Historically, a lot of engineering interviews and performance frameworks have been heavily weighted toward implementation: can you solve this algorithm, can you build this feature, can you write this code under pressure?
Those signals still matter. But they are increasingly incomplete.
The questions that are becoming more important are harder to test in a 45-minute interview:
- Can you identify when a proposed solution is technically correct but architecturally wrong?
- Can you articulate the long-term cost of a decision that looks cheap today?
- Can you push back on a requirement not because you do not want to do the work, but because you understand the domain well enough to see why it is the wrong requirement?
- Can you review a pull request and see not just what the code does, but what it means for the system?
These are judgment skills. They develop through experience, through failure, through working on systems that outlive their first version.
AI does not shortcut that development. If anything, it makes it more urgent.
The Opportunity Hidden in the Shift
There is something worth saying clearly: this shift is not just a threat to mediocre engineers. It is an enormous opportunity for good ones.
If you are someone who has always cared more about the quality of the system than the speed of the output, the current moment is working in your favor. The skills that were sometimes undervalued — careful thinking, strong review, architectural judgment, domain depth — are becoming more visible and more important.

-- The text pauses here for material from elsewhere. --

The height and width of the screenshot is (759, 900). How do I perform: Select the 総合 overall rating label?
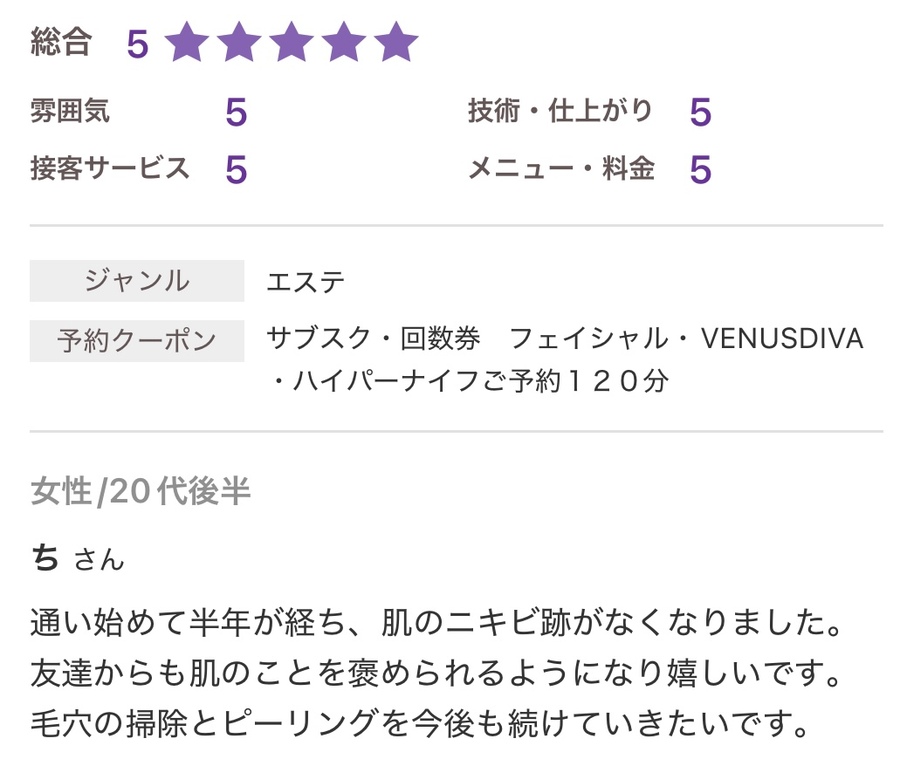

The noise is being filtered out.
When anyone can generate a first draft, the differentiator is no longer who can generate the fastest first draft. The differentiator is who can take that draft and make it right — right for the system, right for the team, right for the business.
That is what seniority has always been about.
AI is just making it harder to fake.
Final Thought
The end of fast coding as a primary signal of seniority is not a loss.
It is a correction.
The engineers who will matter most in the next few years are not the ones who can generate the most code. They are the ones who can make the best decisions about which code to write, how to write it, and whether it should exist at all.
That has always been the job.
We are just finally building tools that make it obvious.